Task details >> Return, word for word, the line that contains "Where should I click to: Open the" and every line after it through the end of the records.

[Stored records]
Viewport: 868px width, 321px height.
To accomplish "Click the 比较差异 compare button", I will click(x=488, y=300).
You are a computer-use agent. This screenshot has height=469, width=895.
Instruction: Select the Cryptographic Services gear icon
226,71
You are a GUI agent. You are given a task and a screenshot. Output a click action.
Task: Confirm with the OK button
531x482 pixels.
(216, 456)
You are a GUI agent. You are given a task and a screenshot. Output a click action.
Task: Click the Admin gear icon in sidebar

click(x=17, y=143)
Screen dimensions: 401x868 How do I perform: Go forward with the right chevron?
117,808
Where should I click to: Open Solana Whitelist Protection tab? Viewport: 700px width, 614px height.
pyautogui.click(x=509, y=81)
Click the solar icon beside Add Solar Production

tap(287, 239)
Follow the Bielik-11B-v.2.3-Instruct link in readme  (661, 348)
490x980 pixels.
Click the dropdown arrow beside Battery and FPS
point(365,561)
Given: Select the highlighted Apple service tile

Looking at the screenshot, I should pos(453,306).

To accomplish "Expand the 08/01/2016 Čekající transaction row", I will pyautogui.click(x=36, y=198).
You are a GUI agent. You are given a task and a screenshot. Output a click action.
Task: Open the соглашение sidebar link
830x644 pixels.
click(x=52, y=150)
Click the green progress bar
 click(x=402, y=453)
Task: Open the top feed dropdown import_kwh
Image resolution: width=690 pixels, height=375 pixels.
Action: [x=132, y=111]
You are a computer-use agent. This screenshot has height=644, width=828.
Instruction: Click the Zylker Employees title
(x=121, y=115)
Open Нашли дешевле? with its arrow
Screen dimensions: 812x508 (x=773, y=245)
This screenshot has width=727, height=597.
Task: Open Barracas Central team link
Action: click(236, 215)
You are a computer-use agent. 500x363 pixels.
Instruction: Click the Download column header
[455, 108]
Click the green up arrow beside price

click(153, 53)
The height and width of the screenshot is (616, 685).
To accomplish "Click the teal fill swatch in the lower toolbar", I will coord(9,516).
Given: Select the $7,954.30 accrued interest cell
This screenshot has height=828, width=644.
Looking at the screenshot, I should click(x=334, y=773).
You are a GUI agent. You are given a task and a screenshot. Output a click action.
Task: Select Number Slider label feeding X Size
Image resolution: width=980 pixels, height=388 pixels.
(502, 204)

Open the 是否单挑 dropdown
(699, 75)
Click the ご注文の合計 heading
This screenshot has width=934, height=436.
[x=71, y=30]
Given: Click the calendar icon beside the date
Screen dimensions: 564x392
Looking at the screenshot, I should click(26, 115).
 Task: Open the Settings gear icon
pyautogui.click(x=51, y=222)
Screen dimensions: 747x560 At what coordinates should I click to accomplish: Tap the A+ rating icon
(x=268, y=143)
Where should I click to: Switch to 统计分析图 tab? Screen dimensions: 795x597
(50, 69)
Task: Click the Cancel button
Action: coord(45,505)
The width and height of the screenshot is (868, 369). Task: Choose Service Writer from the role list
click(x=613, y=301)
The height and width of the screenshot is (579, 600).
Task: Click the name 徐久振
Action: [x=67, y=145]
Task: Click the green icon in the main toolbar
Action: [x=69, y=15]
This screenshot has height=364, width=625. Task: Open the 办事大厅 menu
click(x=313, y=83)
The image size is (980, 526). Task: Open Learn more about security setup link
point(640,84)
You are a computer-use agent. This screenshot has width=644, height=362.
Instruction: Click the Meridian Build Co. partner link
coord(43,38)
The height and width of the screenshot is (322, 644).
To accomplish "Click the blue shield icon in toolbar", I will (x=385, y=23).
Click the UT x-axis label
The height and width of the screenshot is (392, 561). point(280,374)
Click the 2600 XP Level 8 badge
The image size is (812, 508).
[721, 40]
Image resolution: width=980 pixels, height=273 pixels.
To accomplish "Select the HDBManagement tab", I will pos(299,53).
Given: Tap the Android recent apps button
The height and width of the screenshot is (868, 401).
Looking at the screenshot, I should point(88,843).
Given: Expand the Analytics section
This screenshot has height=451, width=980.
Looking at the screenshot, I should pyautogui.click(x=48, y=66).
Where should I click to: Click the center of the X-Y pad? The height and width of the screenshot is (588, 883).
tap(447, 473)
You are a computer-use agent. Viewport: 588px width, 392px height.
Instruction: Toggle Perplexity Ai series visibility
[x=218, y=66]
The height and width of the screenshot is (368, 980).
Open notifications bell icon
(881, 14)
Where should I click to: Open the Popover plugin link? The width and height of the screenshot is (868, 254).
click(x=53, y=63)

Exercise response >>
Where should I click to: Open the Popover plugin link? The width and height of the screenshot is (868, 254).
click(x=53, y=63)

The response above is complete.